Opened 13 years ago

Closed 12 years ago

#3847 defect closed fixed (fixed)

twisted.words.test.test_xmlstream.XmlStreamTest.test_receiveBadXML fails with Python trunk@HEAD

Reported by: ivank Owned by:
Priority: normal Milestone: Python-2.7
Component: words Keywords:
Cc: Jean-Paul Calderone Branch: branches/jabber-hashpassword-3847
branch-diff, diff-cov, branch-cov, buildbot
Author: ralphm

Description

Python 2.7r72791:

[ERROR]: twisted.words.test.test_xmlstream.XmlStreamTest.test_receiveBadXML

Traceback (most recent call last):
  File "/usr/local/lib/python2.7/site-packages/twisted/words/protocols/jabber/client.py", line 119, in _cbAuthQuery
    digest = xmlstream.hashPassword(self.xmlstream.sid, password)
  File "/usr/local/lib/python2.7/site-packages/twisted/words/protocols/jabber/xmlstream.py", line 46, in hashPassword
    return sha1("%s%s" % (sid, password)).hexdigest()
exceptions.TypeError: Unicode-objects must be encoded before hashing

Attachments (1)

Twisted_jabber_xmlstream_ascii.patch (406 bytes) - added by ivank 12 years ago.

Download all attachments as: .zip

Change History (24)

comment:1 Changed 13 years ago by Jean-Paul Calderone

Cc: Jean-Paul Calderone added
Owner: changed from Jean-Paul Calderone to Ralph Meijer

Additionally, there seem to be no direct unit tests for hashPassword, and it doesn't document its parameters (in particular, it doesn't document whether they are to be str or unicode).
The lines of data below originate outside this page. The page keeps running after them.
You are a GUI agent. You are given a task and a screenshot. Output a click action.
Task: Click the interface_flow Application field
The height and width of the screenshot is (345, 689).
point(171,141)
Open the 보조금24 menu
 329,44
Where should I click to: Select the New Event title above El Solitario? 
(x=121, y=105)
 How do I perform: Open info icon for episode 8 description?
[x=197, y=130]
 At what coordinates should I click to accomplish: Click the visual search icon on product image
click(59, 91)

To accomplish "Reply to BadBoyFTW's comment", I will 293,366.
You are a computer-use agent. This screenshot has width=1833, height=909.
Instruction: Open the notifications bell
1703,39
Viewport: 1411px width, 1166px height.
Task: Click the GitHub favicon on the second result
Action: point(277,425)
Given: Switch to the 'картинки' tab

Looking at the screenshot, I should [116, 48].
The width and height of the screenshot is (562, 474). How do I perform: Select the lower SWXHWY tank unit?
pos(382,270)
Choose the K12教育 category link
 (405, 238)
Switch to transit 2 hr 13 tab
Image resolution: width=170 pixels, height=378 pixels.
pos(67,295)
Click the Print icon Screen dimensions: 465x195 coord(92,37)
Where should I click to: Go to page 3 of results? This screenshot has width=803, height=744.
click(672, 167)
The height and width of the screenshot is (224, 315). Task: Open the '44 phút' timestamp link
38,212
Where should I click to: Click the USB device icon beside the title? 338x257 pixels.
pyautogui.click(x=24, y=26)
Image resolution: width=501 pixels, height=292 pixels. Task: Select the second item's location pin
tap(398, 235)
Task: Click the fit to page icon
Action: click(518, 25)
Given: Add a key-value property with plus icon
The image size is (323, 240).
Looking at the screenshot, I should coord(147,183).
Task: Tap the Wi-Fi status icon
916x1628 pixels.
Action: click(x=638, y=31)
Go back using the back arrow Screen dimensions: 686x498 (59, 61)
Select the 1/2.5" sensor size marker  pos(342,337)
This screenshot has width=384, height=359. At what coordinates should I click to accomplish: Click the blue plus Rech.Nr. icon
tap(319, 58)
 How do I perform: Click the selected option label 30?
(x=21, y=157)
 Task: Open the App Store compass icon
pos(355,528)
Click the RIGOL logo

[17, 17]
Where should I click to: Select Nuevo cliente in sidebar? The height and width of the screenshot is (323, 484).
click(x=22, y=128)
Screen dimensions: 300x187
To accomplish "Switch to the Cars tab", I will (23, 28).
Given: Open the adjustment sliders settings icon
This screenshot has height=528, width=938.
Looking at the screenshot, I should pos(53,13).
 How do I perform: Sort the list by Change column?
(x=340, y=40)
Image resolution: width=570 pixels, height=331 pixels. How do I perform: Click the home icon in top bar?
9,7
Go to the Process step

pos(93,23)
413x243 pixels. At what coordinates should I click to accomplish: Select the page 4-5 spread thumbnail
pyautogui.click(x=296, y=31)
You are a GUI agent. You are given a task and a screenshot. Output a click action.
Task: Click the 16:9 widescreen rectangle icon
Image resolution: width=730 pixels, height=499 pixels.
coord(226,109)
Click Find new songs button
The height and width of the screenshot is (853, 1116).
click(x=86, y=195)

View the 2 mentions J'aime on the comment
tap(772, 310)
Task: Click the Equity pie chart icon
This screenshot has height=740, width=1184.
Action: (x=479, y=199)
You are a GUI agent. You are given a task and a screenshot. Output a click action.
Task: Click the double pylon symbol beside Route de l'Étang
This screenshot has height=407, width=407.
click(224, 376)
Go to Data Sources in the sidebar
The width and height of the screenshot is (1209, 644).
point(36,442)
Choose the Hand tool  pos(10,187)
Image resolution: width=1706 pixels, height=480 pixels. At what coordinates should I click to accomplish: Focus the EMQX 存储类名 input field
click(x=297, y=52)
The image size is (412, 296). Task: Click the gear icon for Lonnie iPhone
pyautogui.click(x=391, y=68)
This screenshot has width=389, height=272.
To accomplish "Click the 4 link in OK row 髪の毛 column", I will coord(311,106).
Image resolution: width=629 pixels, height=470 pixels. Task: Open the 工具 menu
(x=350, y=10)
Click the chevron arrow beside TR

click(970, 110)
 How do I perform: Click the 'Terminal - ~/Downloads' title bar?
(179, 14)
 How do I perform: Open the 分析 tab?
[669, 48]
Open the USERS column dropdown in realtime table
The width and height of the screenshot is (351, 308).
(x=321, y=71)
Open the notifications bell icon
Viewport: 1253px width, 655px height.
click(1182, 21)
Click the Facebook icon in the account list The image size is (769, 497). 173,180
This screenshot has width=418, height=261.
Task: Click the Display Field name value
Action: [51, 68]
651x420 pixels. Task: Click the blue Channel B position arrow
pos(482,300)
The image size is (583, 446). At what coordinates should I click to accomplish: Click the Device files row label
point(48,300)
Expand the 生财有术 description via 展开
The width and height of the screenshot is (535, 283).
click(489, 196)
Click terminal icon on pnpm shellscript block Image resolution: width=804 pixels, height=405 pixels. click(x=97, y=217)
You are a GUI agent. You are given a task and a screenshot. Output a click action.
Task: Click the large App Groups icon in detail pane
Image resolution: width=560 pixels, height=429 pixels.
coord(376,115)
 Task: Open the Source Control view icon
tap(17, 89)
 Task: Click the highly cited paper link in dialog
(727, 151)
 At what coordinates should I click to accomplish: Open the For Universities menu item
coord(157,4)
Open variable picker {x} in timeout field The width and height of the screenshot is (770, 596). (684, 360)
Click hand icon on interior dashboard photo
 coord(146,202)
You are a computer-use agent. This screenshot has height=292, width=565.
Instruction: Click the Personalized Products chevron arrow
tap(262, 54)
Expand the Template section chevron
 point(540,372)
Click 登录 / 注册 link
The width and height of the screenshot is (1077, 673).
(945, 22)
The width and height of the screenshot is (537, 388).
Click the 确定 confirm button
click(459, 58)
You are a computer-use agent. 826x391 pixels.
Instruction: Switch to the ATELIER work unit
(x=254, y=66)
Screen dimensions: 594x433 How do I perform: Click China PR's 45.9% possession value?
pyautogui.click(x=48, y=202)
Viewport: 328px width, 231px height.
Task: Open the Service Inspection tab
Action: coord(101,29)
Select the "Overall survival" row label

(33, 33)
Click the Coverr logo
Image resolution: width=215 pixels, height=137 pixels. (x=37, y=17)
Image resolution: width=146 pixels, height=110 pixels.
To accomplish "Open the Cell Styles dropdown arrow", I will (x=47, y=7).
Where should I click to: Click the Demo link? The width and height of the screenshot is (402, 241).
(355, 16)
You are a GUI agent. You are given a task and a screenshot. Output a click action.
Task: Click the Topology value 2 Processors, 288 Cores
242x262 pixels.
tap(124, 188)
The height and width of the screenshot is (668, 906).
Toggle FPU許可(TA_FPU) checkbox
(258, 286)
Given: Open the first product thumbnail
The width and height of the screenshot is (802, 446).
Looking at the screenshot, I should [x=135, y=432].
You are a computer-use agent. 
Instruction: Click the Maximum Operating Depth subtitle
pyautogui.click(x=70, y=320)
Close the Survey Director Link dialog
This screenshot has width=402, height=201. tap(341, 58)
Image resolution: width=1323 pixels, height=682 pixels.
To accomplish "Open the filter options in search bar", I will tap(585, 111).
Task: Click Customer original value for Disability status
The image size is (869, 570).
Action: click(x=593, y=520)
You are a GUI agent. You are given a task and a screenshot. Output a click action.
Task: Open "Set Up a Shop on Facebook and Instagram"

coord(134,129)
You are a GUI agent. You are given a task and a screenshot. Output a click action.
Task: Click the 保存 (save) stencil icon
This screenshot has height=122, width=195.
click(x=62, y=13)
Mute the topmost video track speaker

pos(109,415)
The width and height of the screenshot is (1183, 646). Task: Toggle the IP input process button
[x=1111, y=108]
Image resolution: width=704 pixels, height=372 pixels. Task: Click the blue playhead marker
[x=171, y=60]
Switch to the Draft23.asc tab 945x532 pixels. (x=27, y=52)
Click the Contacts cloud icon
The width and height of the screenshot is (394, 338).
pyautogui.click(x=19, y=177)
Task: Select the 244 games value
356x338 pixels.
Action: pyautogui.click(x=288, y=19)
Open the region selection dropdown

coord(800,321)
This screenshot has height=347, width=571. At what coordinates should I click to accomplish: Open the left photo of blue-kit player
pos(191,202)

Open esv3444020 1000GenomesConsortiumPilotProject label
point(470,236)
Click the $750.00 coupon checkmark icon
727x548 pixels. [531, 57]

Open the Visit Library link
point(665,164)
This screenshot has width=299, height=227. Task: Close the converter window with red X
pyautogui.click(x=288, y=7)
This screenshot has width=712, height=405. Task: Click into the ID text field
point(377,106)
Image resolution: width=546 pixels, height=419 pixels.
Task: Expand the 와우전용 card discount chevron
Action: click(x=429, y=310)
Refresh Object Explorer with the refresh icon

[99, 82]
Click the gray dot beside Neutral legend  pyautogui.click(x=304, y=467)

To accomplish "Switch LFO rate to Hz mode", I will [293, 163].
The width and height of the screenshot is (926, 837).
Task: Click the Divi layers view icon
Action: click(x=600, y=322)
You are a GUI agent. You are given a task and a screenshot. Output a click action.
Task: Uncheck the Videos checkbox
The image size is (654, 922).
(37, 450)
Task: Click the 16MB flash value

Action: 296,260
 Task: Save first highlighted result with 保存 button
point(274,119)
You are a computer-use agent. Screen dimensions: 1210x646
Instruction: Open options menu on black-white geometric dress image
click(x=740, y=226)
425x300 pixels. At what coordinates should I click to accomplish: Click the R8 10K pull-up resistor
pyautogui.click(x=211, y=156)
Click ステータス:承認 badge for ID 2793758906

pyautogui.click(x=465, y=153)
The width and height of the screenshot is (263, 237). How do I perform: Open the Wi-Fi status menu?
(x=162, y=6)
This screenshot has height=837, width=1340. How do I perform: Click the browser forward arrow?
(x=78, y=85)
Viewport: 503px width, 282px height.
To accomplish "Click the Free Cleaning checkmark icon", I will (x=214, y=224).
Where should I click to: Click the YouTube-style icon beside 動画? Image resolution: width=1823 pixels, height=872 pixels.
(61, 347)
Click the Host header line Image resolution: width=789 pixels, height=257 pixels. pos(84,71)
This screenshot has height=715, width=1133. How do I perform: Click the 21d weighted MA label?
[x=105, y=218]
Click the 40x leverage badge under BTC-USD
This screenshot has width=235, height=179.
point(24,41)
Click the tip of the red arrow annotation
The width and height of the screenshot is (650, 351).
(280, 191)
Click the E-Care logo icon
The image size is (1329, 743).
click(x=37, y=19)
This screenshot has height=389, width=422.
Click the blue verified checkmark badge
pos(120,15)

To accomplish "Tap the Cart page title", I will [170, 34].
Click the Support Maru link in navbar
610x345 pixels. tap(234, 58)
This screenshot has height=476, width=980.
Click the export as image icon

Changed 12 years ago by ivank

comment:2 Changed 12 years ago by ivank

The patch makes keeps supporting ascii-range user/password only (as before), except compatible with Python 2.7.

comment:3 Changed 12 years ago by Ralph Meijer

Status: newassigned

Note 7 in XEP-0078 reads:

In Digest authentication, .. non-US-ASCII characters MUST be encoded as UTF-8 since the SHA-1 hashing algorithm operates on byte arrays.

So, hashPassword should be modified to:

  • Document that it takes unicode parameters.
  • Encode those parameters to utf-8 prior to calculating the hash.

(Obviously the there must be tests for this as well)

comment:4 Changed 12 years ago by Ralph Meijer

Author: ralphm
Branch: branches/jabber-hashpassword-3847

(In [27712]) Branching to 'jabber-hashpassword-3847'

comment:5 Changed 12 years ago by Ralph Meijer

(In [27713]) Make sure input is encoded to UTF-8 before calculating hash.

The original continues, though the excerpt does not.